Description of the task
Search the data for "field". Each line containing it is to be copied.

** Opening Material for this task block **

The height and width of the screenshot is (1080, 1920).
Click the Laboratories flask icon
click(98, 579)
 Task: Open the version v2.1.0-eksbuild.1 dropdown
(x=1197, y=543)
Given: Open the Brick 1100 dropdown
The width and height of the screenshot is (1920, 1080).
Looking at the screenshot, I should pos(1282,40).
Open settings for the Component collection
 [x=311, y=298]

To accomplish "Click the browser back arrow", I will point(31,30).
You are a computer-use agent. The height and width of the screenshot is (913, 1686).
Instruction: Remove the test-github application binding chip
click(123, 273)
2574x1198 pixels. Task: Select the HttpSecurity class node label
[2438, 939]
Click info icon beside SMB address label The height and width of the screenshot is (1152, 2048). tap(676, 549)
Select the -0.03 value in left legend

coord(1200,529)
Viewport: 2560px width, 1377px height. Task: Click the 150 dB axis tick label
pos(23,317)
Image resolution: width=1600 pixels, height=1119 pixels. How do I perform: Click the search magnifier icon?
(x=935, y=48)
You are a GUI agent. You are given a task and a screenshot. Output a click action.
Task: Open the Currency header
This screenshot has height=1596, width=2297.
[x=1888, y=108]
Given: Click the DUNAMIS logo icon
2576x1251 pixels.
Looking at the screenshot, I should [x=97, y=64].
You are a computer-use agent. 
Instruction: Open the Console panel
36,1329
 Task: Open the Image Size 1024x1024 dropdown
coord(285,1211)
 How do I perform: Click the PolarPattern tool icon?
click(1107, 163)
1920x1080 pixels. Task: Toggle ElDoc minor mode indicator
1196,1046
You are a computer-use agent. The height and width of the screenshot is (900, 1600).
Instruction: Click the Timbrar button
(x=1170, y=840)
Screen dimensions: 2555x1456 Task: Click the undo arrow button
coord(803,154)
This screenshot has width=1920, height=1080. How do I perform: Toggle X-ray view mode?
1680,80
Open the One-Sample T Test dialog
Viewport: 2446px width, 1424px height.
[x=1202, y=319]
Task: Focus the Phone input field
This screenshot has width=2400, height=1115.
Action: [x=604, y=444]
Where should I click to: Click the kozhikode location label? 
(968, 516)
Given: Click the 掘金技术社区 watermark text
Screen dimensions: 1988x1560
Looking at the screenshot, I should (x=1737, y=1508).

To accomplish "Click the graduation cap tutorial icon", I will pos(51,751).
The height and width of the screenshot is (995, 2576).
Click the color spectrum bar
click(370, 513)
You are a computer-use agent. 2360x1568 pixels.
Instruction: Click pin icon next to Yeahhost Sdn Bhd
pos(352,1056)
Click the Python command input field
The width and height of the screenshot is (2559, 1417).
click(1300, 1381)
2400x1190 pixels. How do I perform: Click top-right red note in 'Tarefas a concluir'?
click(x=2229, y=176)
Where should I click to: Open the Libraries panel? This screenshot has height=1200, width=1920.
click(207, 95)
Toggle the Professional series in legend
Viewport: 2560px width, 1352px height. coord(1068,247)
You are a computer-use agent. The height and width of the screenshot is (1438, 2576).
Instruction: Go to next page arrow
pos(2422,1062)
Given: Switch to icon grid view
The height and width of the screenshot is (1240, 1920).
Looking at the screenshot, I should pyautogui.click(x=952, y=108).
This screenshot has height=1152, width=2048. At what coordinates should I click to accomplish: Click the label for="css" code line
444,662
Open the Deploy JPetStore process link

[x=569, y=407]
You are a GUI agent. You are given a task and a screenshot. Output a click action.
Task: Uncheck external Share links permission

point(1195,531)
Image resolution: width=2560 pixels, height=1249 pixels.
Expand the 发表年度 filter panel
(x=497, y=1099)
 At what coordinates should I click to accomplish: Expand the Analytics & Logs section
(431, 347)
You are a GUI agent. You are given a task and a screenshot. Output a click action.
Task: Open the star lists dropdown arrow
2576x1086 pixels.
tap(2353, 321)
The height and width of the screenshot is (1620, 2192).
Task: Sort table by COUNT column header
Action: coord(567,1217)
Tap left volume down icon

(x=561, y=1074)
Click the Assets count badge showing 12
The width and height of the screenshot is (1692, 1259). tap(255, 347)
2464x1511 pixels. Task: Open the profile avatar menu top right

** Closing Material for this task block **

Task response
Task: Focus the Phone input field
Click the Python command input field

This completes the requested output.